_INSTRUCTIONS TO FOLLOW_
Reproduce the data below word for word, starting at its first line and ending at the line containing "so click(x=220, y=1165).", with both of those lines included.

_SUPPLIED DATA_
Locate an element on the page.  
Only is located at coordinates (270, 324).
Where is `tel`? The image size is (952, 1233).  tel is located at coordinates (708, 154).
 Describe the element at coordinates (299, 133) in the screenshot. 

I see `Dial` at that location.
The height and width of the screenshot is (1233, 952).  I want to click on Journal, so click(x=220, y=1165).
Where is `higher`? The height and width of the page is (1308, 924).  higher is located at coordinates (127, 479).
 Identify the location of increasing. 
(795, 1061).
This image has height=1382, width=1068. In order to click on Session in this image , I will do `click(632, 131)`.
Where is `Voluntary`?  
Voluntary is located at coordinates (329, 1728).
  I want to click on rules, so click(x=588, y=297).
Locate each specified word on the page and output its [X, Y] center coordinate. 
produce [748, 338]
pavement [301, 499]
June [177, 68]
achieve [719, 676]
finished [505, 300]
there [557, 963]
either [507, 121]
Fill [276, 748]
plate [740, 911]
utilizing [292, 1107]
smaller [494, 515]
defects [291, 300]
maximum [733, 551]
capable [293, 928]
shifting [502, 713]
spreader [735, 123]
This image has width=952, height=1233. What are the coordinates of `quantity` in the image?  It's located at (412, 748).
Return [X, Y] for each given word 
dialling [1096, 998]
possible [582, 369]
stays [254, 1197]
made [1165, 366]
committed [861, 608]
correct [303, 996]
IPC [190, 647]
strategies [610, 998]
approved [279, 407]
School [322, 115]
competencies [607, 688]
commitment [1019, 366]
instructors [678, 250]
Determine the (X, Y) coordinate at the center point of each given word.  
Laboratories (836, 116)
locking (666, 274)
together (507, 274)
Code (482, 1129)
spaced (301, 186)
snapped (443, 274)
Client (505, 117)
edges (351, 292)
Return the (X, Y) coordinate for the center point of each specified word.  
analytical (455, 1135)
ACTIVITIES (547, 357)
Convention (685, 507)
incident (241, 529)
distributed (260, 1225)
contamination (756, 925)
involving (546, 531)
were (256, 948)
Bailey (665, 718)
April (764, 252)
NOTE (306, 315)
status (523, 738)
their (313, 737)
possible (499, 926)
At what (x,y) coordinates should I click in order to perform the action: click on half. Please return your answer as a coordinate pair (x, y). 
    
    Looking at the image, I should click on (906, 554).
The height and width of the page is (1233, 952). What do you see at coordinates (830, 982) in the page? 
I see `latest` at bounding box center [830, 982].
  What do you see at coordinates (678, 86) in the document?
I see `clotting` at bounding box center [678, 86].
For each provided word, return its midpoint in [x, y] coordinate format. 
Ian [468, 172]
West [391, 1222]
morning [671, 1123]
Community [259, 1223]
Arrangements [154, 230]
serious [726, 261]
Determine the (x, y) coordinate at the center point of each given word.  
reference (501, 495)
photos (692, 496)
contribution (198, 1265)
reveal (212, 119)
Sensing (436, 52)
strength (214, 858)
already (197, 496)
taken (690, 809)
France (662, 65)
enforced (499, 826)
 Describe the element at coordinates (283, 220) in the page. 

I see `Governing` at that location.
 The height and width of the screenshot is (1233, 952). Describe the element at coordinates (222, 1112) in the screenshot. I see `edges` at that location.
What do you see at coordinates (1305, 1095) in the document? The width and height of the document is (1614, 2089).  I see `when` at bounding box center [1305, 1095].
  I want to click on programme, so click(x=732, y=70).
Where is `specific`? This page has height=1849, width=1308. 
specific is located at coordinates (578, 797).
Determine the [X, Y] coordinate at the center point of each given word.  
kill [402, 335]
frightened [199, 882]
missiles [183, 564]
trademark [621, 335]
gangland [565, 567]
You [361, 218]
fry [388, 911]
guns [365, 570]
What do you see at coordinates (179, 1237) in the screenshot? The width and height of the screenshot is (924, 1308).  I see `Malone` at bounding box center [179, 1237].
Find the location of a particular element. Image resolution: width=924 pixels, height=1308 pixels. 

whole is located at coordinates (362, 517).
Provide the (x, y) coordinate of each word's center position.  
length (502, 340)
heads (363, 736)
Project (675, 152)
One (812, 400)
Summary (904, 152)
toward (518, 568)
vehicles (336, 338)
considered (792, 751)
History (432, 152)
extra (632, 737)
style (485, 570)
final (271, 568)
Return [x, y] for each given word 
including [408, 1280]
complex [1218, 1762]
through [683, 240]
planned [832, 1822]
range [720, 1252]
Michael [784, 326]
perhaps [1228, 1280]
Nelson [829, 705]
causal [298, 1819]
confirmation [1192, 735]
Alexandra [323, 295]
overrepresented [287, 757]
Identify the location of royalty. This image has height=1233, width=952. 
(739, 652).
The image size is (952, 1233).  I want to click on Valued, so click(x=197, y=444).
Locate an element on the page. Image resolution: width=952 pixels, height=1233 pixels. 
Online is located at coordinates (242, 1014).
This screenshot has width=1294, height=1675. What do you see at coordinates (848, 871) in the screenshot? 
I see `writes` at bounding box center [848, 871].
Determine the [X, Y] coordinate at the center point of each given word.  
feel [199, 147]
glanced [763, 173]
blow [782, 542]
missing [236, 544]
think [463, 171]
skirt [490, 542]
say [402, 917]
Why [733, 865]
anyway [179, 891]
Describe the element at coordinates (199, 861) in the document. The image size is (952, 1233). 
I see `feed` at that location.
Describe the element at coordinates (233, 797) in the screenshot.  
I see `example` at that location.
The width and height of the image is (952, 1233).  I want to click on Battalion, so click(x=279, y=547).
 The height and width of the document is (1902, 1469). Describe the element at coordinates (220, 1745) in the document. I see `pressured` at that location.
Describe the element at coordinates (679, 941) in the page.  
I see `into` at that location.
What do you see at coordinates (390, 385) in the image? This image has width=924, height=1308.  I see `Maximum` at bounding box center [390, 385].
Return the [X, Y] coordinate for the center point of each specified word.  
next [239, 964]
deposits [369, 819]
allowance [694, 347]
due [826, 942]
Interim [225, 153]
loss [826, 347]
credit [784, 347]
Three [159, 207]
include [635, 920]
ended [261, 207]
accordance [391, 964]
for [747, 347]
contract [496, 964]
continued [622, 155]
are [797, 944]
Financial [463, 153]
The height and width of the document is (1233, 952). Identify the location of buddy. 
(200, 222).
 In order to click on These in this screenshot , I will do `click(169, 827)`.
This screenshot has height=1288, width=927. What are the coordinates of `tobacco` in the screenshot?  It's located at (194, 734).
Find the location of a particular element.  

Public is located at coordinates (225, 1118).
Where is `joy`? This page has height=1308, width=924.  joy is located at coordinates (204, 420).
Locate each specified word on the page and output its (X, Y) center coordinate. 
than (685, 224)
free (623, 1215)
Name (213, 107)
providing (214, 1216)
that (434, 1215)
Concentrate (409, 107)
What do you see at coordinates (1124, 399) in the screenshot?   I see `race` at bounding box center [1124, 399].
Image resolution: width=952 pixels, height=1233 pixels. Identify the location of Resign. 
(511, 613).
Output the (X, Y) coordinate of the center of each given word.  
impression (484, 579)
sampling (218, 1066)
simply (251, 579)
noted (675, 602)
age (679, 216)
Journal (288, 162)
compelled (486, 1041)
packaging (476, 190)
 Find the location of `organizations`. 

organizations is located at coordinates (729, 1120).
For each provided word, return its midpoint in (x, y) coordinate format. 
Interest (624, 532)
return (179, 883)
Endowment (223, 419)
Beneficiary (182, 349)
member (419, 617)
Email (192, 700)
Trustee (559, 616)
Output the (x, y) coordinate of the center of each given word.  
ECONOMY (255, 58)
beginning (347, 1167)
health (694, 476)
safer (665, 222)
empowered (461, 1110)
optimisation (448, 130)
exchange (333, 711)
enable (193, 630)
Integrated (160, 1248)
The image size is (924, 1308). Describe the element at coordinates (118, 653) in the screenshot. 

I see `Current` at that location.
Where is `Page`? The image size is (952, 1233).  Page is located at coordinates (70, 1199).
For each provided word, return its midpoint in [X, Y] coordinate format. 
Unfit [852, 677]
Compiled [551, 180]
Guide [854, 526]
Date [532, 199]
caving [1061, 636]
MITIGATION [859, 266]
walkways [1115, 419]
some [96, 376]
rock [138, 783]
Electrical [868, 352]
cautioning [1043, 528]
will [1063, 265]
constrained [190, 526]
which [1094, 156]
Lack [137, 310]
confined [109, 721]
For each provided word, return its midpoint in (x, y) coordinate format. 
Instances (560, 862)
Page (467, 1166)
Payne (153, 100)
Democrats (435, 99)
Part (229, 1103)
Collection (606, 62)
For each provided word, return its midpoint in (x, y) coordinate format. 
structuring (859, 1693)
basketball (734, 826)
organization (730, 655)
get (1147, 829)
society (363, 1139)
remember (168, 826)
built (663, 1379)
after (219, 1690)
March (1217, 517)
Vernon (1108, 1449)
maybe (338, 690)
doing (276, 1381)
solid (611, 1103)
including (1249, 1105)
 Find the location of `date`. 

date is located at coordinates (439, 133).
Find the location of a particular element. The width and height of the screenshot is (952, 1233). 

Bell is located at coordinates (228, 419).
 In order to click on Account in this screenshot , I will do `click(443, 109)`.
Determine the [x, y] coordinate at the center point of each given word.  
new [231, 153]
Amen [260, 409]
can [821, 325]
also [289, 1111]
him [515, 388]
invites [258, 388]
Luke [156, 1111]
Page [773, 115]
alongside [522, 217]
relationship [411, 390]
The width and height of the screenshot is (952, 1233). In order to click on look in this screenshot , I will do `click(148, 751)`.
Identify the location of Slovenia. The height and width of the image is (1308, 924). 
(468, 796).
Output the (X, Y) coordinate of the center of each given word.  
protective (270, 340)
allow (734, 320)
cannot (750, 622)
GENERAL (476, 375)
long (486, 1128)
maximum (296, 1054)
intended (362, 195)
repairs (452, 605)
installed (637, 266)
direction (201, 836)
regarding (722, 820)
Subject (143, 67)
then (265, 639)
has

_ANSWER TO THIS PROBLEM_
Locate an element on the page.  
Only is located at coordinates (270, 324).
Where is `tel`? The image size is (952, 1233).  tel is located at coordinates (708, 154).
 Describe the element at coordinates (299, 133) in the screenshot. 

I see `Dial` at that location.
The height and width of the screenshot is (1233, 952).  I want to click on Journal, so click(x=220, y=1165).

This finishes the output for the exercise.